Thursday, August 20, 2020

Why people with depression often feel misunderstood


This article could potentially dissuade people from reaching out to someone who is depressed, or equally it could encourage people to reach out because they might understand some of the things that need to be overcome in order to actually help.

There are still far too many conversations that occur that are supposed to serve the depressed person, the anxious person, and don’t.  And that’s a real problem, because too many of these experiences lead people with mental illnesses to decide ‘it’s all too hard’, or ‘nobody really cares’, or ‘it’s all my fault’, or ‘nothing will help’, or ‘you’ll just misunderstand me, so let’s both not even bother going there’.
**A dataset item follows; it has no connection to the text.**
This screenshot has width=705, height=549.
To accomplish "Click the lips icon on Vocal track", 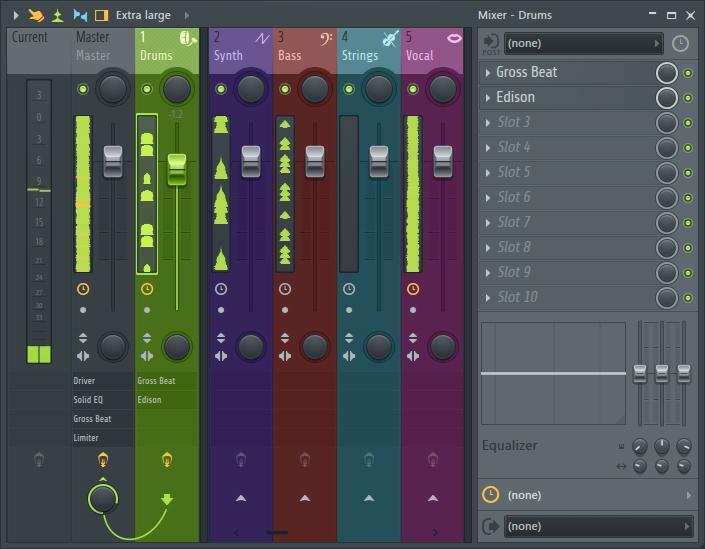I will point(454,38).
People don’t feel heard when they get advice — when the person who should be listening does most of the talking.  Honestly, this is such a common problem.  Hear the person’s spirit scream this out: “Come on, get over yourself already; you want to help so why don’t you begin by shutting up?”  Probably the most powerful thing anyone can do to help someone who is depressed is simply to BE THERE with them.  No judgement, no expectations, no demands, just being present.

Many people who need help have absolutely no idea what to say.  It’s almost the reverse, in that the person needing help has very little to say, and the person helping just feels awkward; actually, they both do.  But there is a lot to be said for just being present with one another, and not needing to fix the other or be fixed.  There is a lot of therapy for us all in silence — in just being there together.  It isn’t a waste of time!  As believers, God’s Spirit is actively at work in these spaces.

Very often when we are depressed, we feel guilty for feeling lazy and sad, or we feel others perhaps think this — worse if we can’t escape that kind of thinking.  More than ever we need to give ourselves permission to rest on days we need rest, and to move forward gently on those days we have a bit more energy.  Sometimes all we need to hear is, ‘You are doing the best you can’, because you really are.

People can often feel missed in the process of being helped, in that the person helping believes they need more help than the person being helped does, or the person needing help doesn’t feel they’re taken seriously enough.  I’m not sure what’s more disconcerting, being diagnosed or being glossed over.  Both are graphic examples of being misunderstood.  One says, “I know what you need!” when they don’t, and the other says (without saying it in words so much), “Come on, get over it already.”

Very, very often when we are depressed, we are so tired of overthinking things that we barely have the energy to communicate, besides it is so complex and is often so hard to find words for feelings, and even the process of thinking is tiring, discouraging, even painful.  So the issue here is that in being depressed we are not even convinced ourselves of what we need or how we feel, and it could lead others who may try and support us to feel just as confused and frustrated.  It all adds up to just feeling more a burden.  Empathy is the only thing that works in these circumstances.

People experiencing depression typically find their movements and thinking are slowed.  Yet they’re thinking and moving as quickly as they can.  But they often find people are impatient, and having their sentences completed for them, and having things done for them when they don’t want that, reinforces to a person suffering depression how useless they feel.  To help someone who is depressed, we need to remind ourselves to slow down and deal with our own anxiety, which is often the real reason we are impatient.

Depression includes self-judgement hyperactivity, and when we’re depressed, we may feel keenly aware of how threatening people can be without them even being aware of it themselves.  This includes being worried about being rejected, or being told off, or being helped in ways that aren’t helpful.  This includes people taking control in dozens of different ways when taking control only disempowers someone with depression.  Sometimes the best help we can be for the depressed is simply to be safe, to be of no threat at all, and to serve them by not doing anything.

Probably above all the saddest issue when we’re depressed is, we don’t understand ourselves, and therefore we can easily project that onto others — ‘If I can’t understand what I’m feeling, what hope do you have understanding me?’  This can either leave us despairing or frustrated.  An inwardly directed disdain or an outwardly directed anger is often a cover for a visceral sadness.  The best thing we can do is attempt to understand how confounding it is and actively refuse to solve it and just sit with the sorrow and pain.  At least when we just sit in the sorrow and pain we do no more harm, and from such a place God can do glorious healing works; when we’re depressed, we just need a modicum of the right kind of support.